Westerwald. Unser Markt.
Ihr Immobilienmakler im Westerwald, Hachenburg, Bad Marienberg & Umgebung – ehrlich, regional, an Ihrer Seite
Wir verbinden Menschen mit Immobilien – mit klarem Marktblick für Westerwald, echter Nähe und moderner Vermarktung.
Ihr Immobilienmakler im Westerwald – zuhause zwischen Hachenburg und Montabaur
Der Westerwald ist unser Kernmarkt: von den Verbandsgemeinden Hachenburg, Bad Marienberg, Westerburg und Selters über Rennerod und Unnau bis ins Kannenbäckerland mit Höhr-Grenzhausen, Ransbach-Baumbach und Wirges. Als regionaler Immobilienmakler kennen wir die Besonderheiten des Westerwaldes: gewachsene Dorflagen, Ein- und Zweifamilienhäuser mit Grundstück und die gefragten Lagen rund um Montabaur mit ICE-Anbindung und A3-Anschluss.
Ob Hausverkauf in Hachenburg, Grundstück in Westerburg oder Eigentumswohnung in Montabaur – wir begleiten Sie persönlich, ehrlich und mit klarem Blick auf den Westerwälder Markt.

Immobilie verkaufen im Westerwald
Vom ersten Gespräch bis zur Schlüsselübergabe: Wir übernehmen die kostenlose Wertermittlung, entwickeln eine passende Verkaufsstrategie und kümmern uns um die komplette Vermarktung – inklusive Besichtigungen, Verhandlungen und Nachbetreuung. Bei realistischem Angebotspreis und professioneller Vermarktung liegt die Vermarktungsdauer im Westerwald erfahrungsgemäß zwischen 4 und 12 Wochen.

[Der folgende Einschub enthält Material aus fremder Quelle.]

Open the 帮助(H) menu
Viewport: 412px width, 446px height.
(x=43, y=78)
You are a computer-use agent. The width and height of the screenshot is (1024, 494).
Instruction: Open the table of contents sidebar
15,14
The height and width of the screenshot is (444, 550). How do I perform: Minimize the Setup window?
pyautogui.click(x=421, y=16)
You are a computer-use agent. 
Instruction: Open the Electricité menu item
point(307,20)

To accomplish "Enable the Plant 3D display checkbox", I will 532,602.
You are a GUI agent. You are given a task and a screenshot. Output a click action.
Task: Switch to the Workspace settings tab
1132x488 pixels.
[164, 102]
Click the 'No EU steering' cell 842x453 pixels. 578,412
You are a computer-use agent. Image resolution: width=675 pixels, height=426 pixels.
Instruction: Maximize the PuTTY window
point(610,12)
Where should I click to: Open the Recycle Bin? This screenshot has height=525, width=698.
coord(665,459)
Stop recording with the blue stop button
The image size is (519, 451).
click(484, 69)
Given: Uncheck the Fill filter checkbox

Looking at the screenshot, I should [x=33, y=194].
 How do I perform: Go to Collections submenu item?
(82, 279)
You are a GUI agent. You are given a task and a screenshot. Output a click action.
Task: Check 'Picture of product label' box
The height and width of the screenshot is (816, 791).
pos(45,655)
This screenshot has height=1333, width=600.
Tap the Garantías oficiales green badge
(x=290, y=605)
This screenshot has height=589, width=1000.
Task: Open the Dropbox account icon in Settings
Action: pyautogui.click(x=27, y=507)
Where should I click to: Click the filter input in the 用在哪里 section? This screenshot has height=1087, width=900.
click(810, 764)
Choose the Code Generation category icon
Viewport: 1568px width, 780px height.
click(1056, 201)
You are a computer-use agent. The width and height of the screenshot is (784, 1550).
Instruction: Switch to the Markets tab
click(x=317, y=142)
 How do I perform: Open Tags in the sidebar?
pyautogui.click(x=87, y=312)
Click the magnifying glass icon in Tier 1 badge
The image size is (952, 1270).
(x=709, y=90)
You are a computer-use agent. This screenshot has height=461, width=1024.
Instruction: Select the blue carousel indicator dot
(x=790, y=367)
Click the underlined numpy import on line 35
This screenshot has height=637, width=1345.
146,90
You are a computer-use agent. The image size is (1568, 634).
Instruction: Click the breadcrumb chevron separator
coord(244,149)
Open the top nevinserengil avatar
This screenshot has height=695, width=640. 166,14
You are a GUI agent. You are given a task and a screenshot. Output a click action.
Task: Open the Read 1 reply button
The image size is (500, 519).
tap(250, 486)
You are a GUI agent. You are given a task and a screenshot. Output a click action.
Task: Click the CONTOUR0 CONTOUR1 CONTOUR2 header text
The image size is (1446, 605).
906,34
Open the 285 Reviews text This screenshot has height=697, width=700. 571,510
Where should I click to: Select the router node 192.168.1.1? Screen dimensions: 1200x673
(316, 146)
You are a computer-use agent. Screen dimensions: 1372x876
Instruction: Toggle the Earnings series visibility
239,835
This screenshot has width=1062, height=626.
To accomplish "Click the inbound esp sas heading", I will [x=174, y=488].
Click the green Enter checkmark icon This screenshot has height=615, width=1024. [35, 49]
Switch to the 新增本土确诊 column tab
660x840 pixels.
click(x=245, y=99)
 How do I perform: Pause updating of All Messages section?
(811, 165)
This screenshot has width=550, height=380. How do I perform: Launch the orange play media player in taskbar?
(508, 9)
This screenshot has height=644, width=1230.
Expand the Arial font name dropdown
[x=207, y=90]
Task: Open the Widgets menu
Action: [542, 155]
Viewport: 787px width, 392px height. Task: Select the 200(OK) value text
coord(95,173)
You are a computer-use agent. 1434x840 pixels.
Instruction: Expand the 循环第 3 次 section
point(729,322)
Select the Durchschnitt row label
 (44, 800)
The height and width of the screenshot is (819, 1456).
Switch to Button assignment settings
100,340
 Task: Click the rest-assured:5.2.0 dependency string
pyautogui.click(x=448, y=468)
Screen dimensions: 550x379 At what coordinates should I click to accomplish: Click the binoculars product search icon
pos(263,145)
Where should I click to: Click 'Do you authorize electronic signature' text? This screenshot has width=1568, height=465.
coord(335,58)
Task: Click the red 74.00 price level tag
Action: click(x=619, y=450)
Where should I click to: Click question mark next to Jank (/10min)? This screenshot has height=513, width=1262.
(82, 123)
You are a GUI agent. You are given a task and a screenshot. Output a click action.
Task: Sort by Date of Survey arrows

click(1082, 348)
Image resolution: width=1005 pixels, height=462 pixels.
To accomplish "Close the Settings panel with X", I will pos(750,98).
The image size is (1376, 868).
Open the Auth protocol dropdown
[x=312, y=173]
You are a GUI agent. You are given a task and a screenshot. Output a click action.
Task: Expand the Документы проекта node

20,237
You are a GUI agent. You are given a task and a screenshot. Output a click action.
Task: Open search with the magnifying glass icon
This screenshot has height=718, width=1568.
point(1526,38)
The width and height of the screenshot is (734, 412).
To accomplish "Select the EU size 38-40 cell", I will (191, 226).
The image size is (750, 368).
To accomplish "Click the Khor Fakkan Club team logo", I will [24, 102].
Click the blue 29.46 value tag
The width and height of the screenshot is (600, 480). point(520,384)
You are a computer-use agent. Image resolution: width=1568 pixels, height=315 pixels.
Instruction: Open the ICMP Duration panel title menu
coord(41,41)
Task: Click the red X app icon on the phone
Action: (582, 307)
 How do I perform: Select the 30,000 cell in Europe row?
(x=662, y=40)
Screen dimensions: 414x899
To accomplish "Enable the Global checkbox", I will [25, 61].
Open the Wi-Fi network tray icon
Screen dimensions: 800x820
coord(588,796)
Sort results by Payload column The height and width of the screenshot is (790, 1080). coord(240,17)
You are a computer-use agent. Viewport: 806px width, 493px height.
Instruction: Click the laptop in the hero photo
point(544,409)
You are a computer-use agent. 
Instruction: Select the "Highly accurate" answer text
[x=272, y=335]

Vor Ort in Ihren Westerwald-Gemeinden
Wir sind regelmäßig in den Orten des Westerwaldes unterwegs – unter anderem in Hachenburg Bad Marienberg Westerburg Selters Rennerod Altenkirchen Höhn Unnau Hattert Nister. Auch wenn Ihr Ort hier nicht aufgeführt ist: Sprechen Sie uns an – wir kennen den Westerwald.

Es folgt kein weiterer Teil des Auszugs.